Debian Virtualization: LXC Network Isolation - barabum
http://l3net.wordpress.com/2013/08/25/debian-virtualization-lxc-network-isolation/
======
justincormack
Its much easier to just start using ipv6 once you start assigning interfaces
to VMs and lxc boxes.

Although there are still a few services on ipv4 only. Github I am looking at
you.

------
__mp
It's a pretty easy thing to do with libvirt. I usually create a nginx vhost
that routes websites to different virtual machines.
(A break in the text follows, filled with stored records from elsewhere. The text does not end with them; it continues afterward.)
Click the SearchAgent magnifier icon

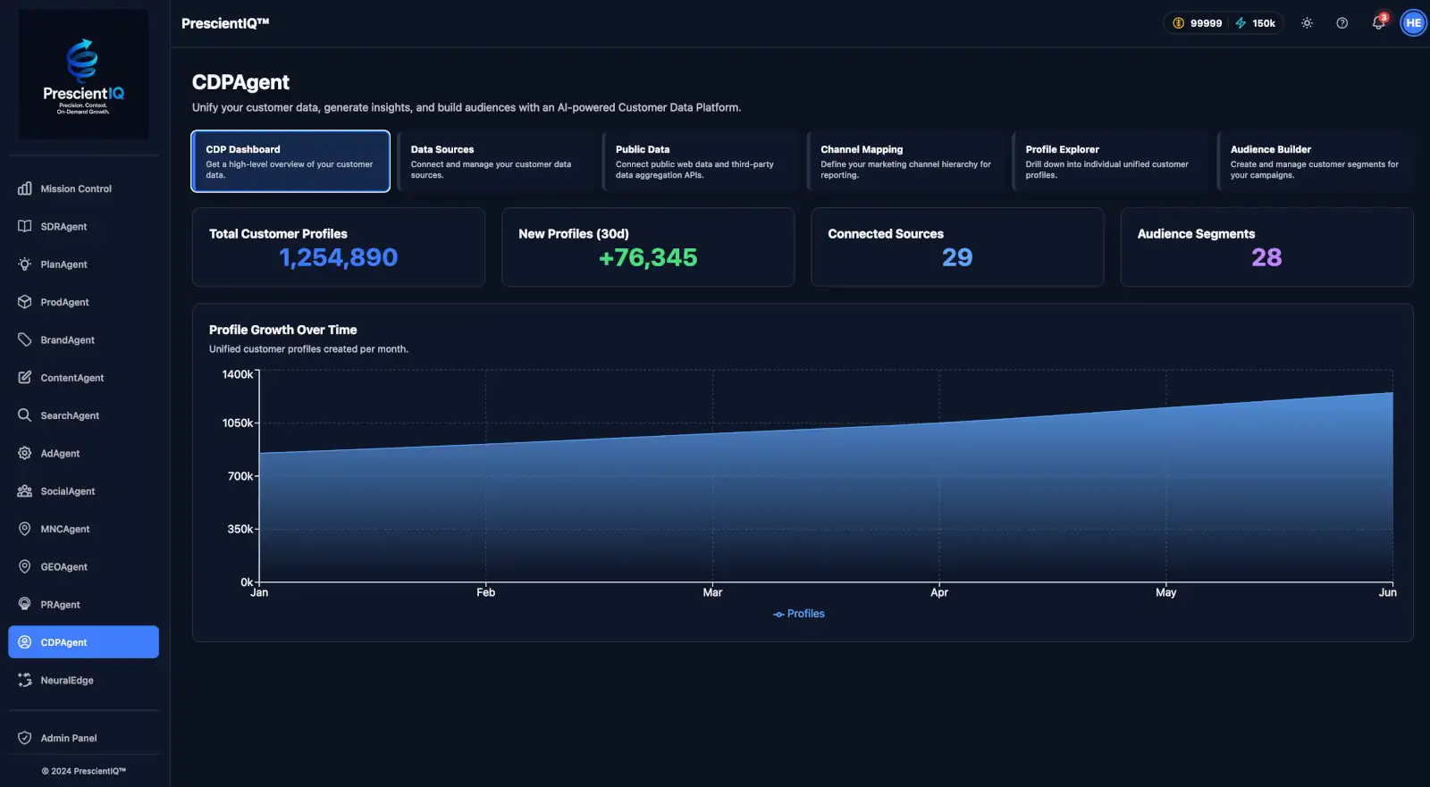[x=25, y=415]
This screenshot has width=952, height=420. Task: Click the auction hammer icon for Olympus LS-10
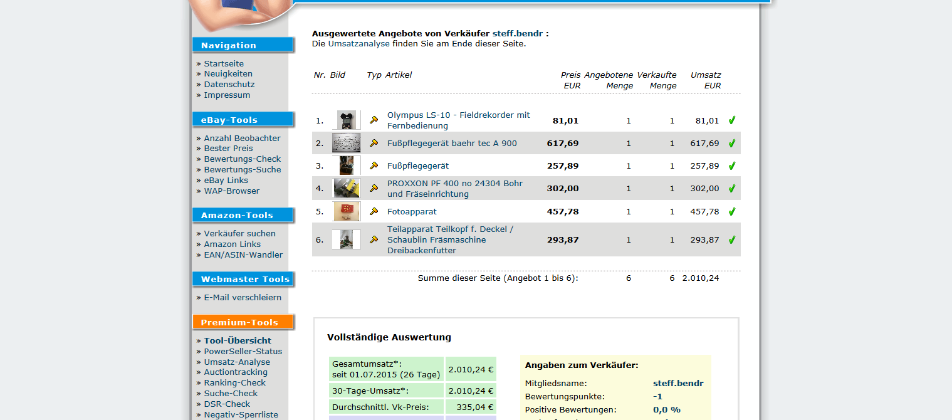(x=374, y=120)
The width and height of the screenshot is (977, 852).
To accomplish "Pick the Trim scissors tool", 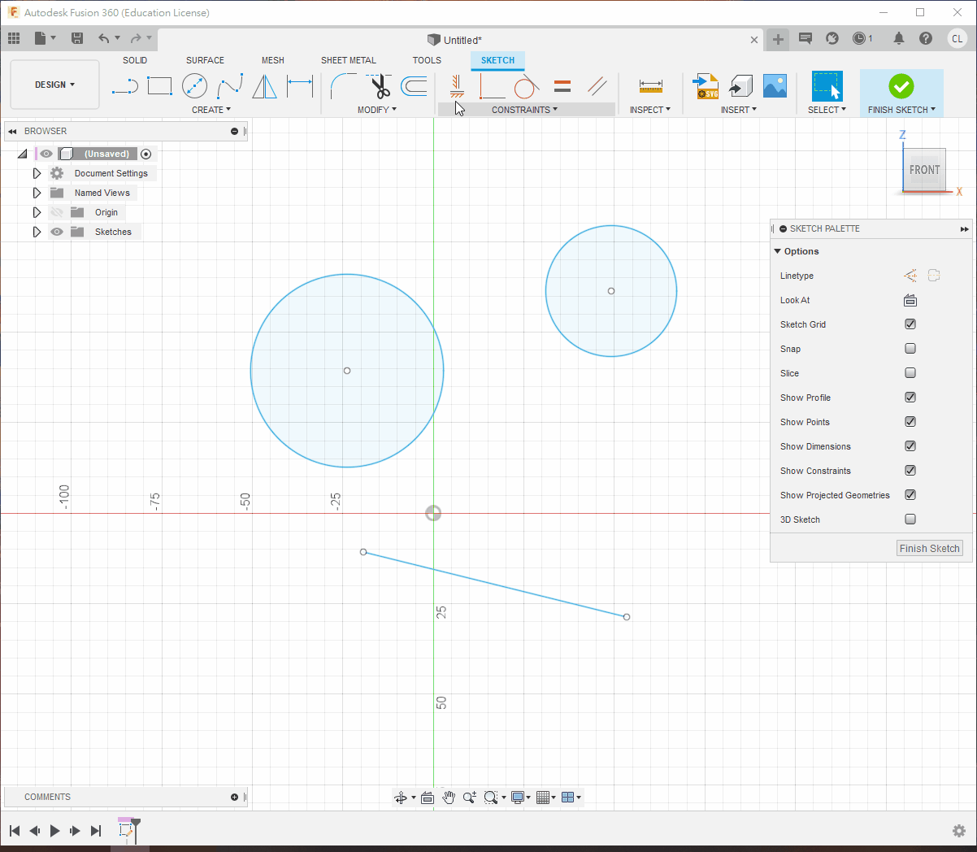I will click(x=380, y=85).
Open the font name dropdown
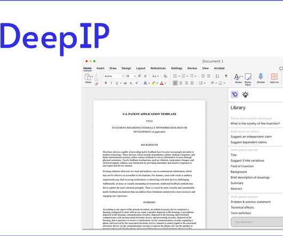This screenshot has height=236, width=283. point(114,76)
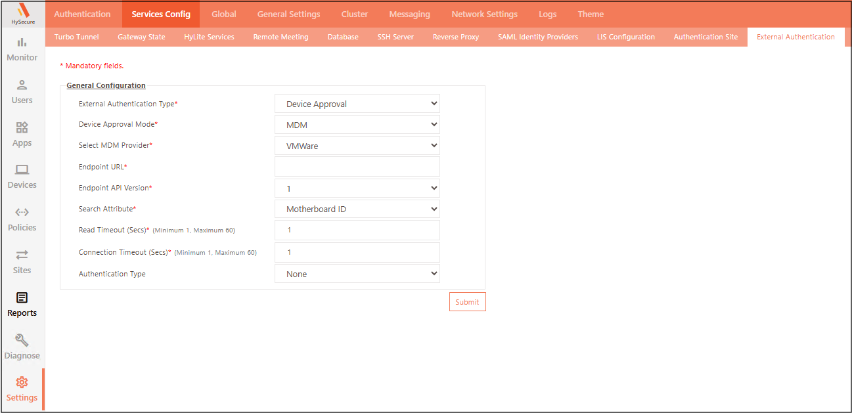Select the Devices laptop icon

coord(22,170)
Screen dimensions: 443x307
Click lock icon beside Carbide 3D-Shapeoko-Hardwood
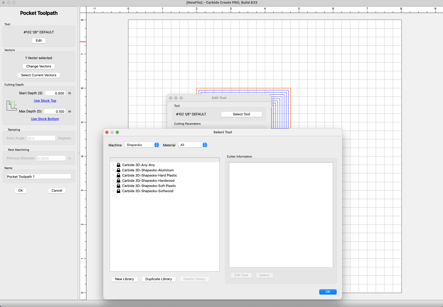point(119,180)
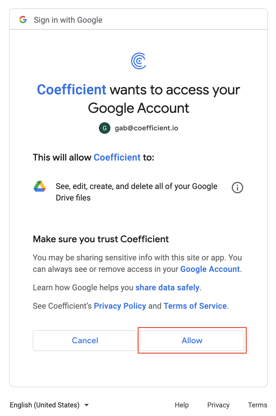This screenshot has height=416, width=276.
Task: Click the 'Sign in with Google' header text
Action: [68, 20]
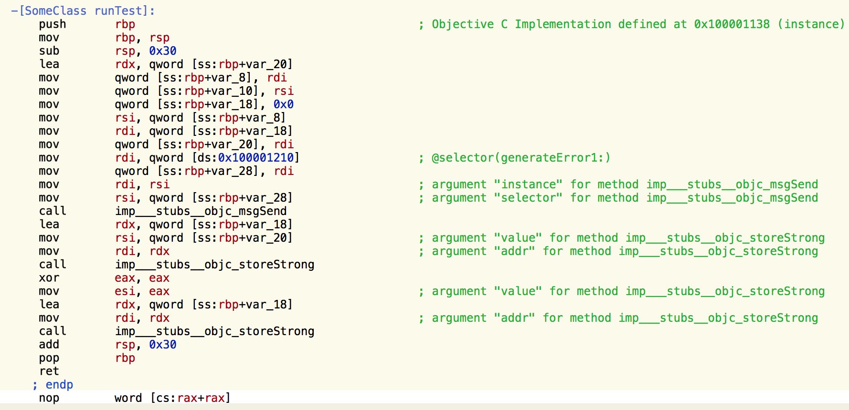Select the add rsp, 0x30 instruction
This screenshot has height=410, width=849.
click(x=108, y=345)
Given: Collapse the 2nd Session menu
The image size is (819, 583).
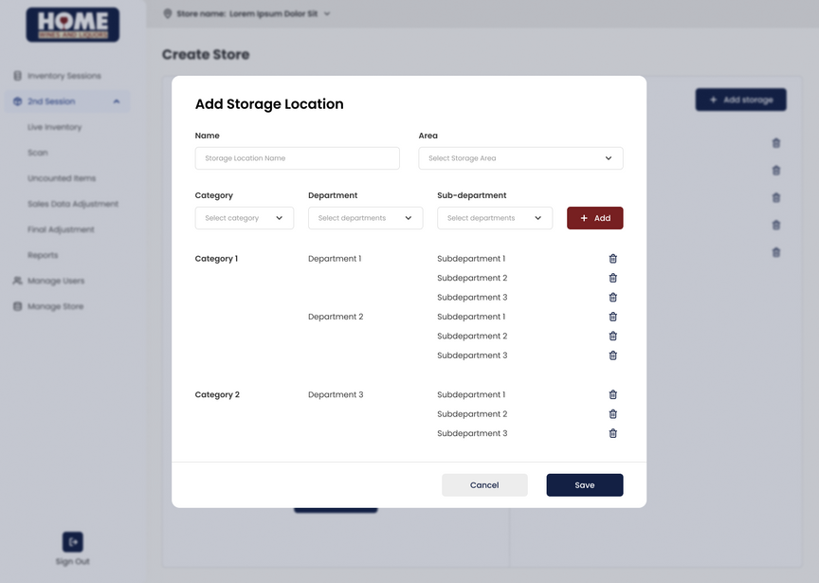Looking at the screenshot, I should [116, 101].
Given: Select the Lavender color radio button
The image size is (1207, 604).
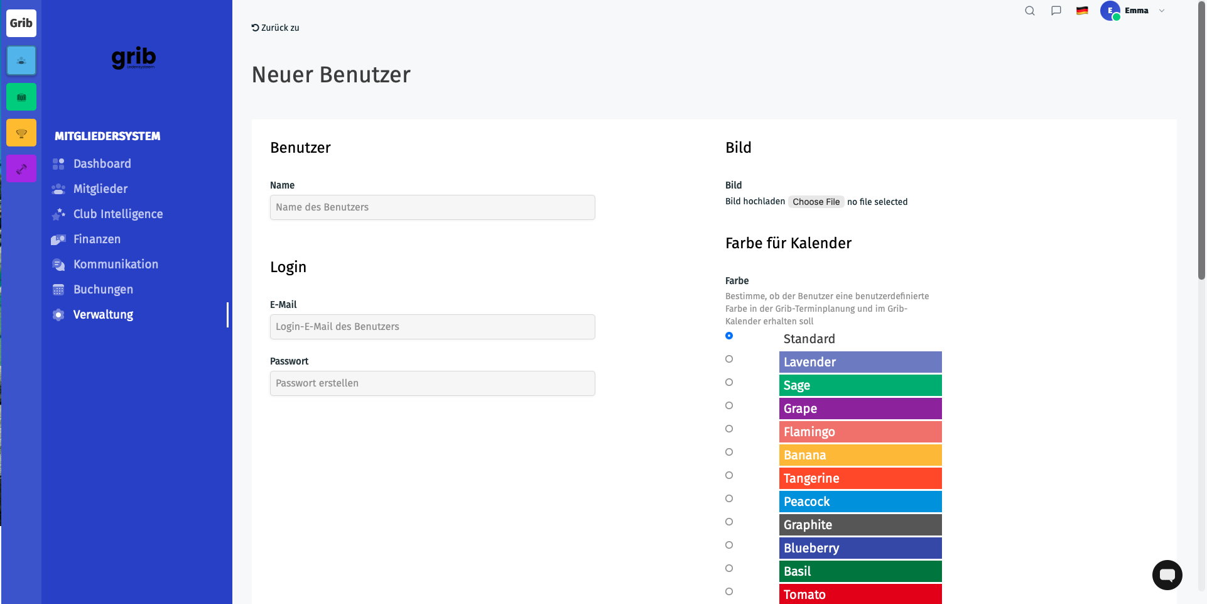Looking at the screenshot, I should coord(729,359).
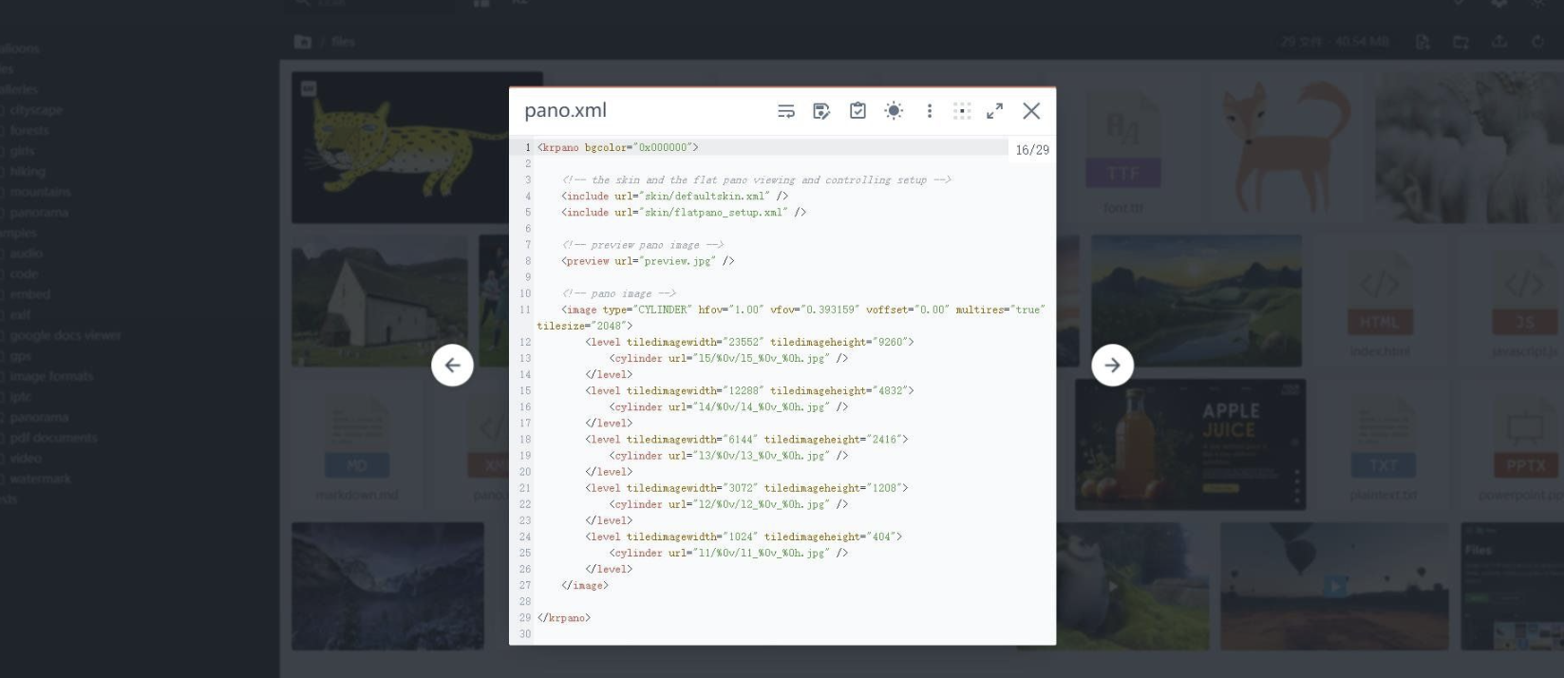Expand the pano.xml viewer to fullscreen
The height and width of the screenshot is (678, 1564).
pyautogui.click(x=995, y=111)
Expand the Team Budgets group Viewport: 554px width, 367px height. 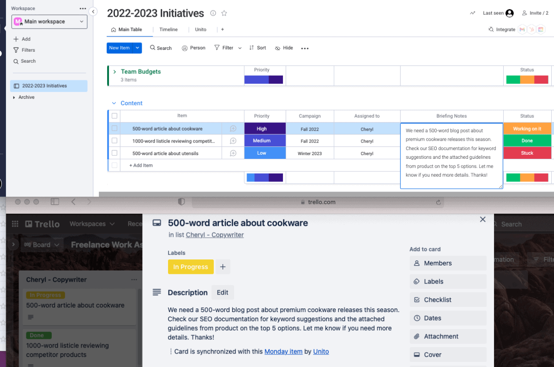click(x=114, y=72)
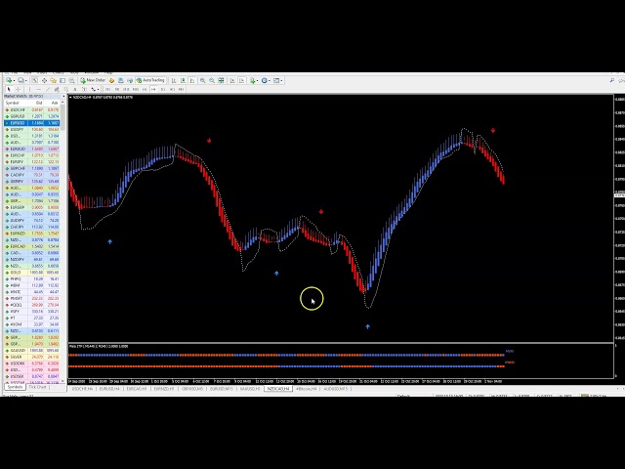
Task: Click the red down arrow above chart peak
Action: coord(493,130)
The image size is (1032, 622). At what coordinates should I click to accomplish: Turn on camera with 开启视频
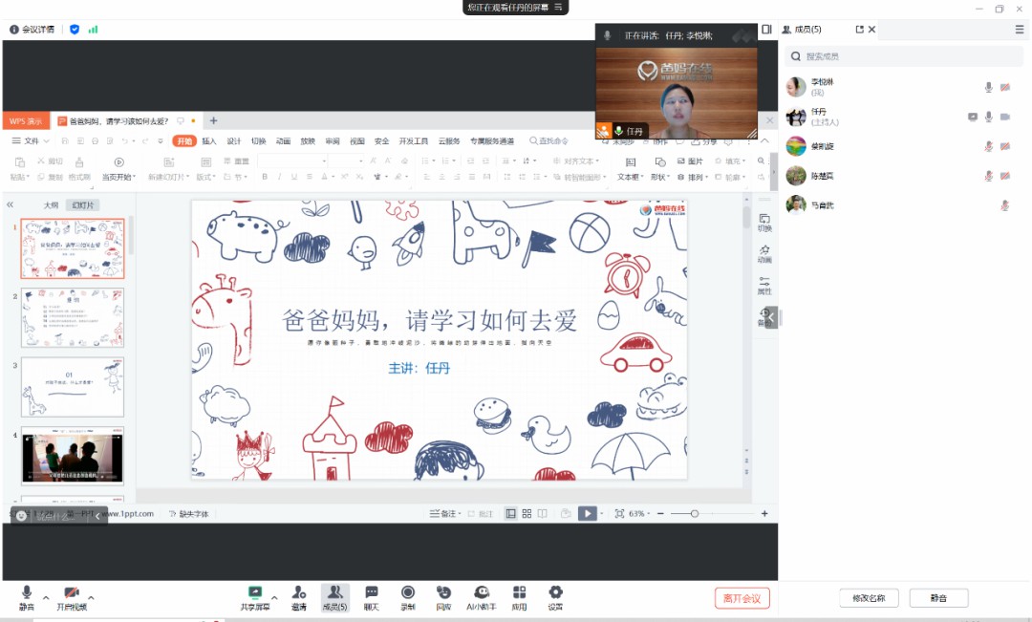[71, 597]
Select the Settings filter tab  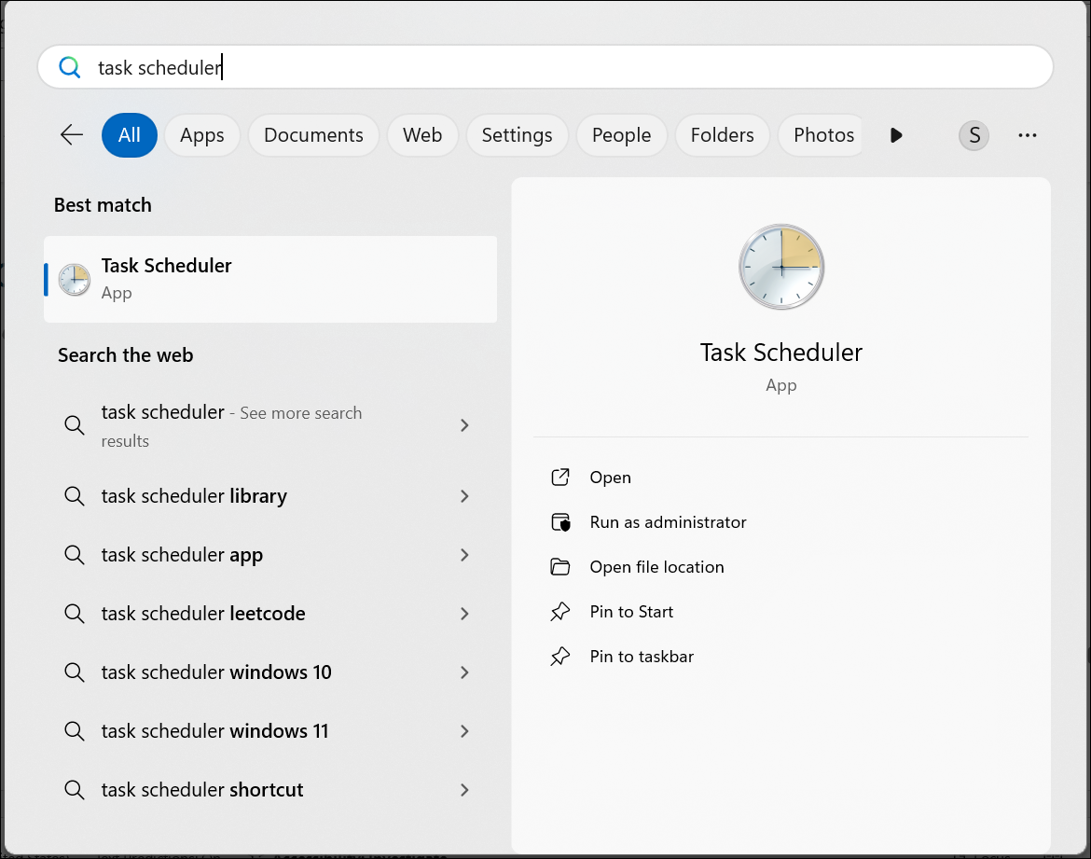(x=517, y=135)
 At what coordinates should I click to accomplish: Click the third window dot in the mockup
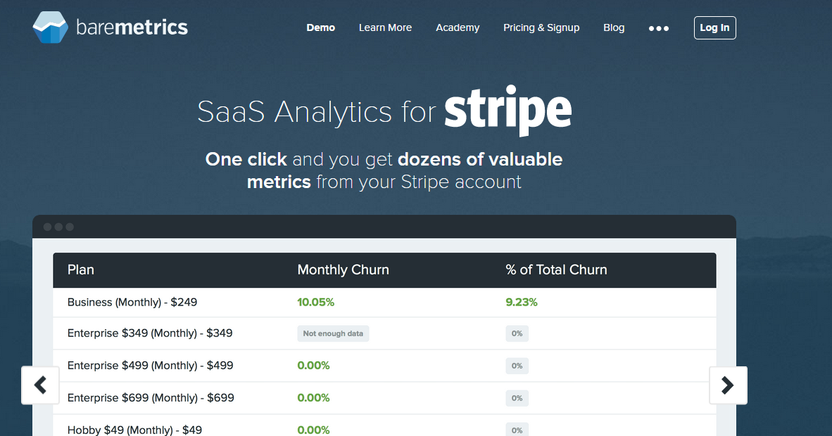click(68, 227)
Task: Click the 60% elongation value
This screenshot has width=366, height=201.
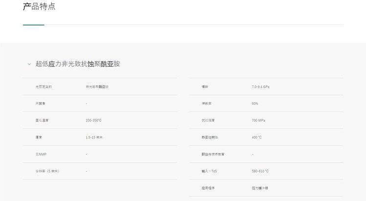Action: click(x=255, y=104)
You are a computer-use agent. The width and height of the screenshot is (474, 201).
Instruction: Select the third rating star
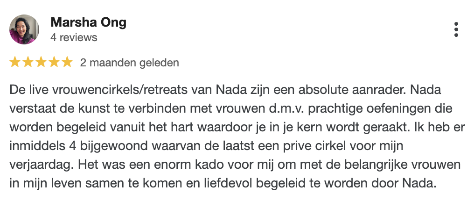click(41, 62)
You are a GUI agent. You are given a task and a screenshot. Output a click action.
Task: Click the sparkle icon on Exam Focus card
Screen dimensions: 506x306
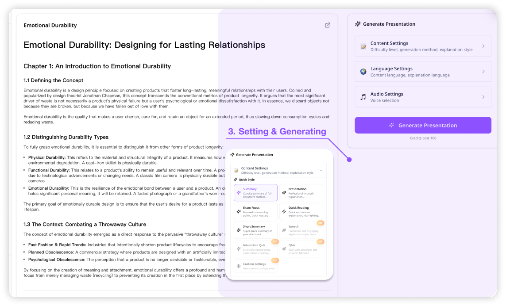[239, 211]
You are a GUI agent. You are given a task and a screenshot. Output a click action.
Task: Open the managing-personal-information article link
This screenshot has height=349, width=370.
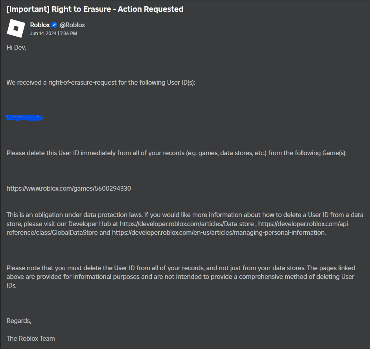pyautogui.click(x=219, y=233)
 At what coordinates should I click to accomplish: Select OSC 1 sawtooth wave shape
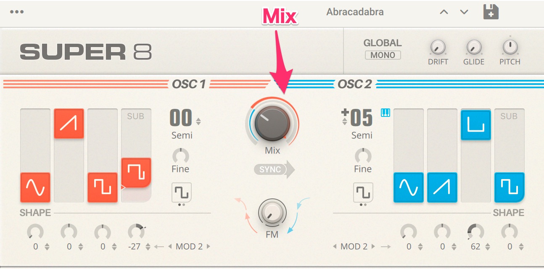click(69, 124)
These virtual machines usually run one application are managed by puppet and
are sometimes located on different subnets.

------
senthilnayagam
I believe Docker creates a bridge network as well for LXC

------
contingencies
The _network setup_ graphic here is misleading in that the actual delineation
between the network resources on the guest and host is something that occurs
through _network namespaces_ , and has nothing to do with the IP addressing
pictured.

The bridge layer here is dubious. The author routes from that elsewhere at
layer3 using iptables, though in practice other people often join a real
network interface to the same bridge as guests to grant external connectivity,
resulting in a proxy-ARP type situation. In IMHO there's little point in using
bridges in either case ... it's better to just do iptables from the guest
_veth_ interface directly. Why? Unexpected Layer2 interactions at the bridging
device, either between host and guest or between multiple guests are avoided.
In addition, uptime is _instant_ versus _sometimes delayed_ (depending upon
spanning tree configuration and other such ancient ethernetty-cruft). Finally,
by keeping in-container connectivity assumptions at layer 3 you ensure greater
portability to alternative virtualization platforms and/or cloud-based
providers.

In short, great to see more people experimenting with LXC, but consider not
doing the connectivity this way.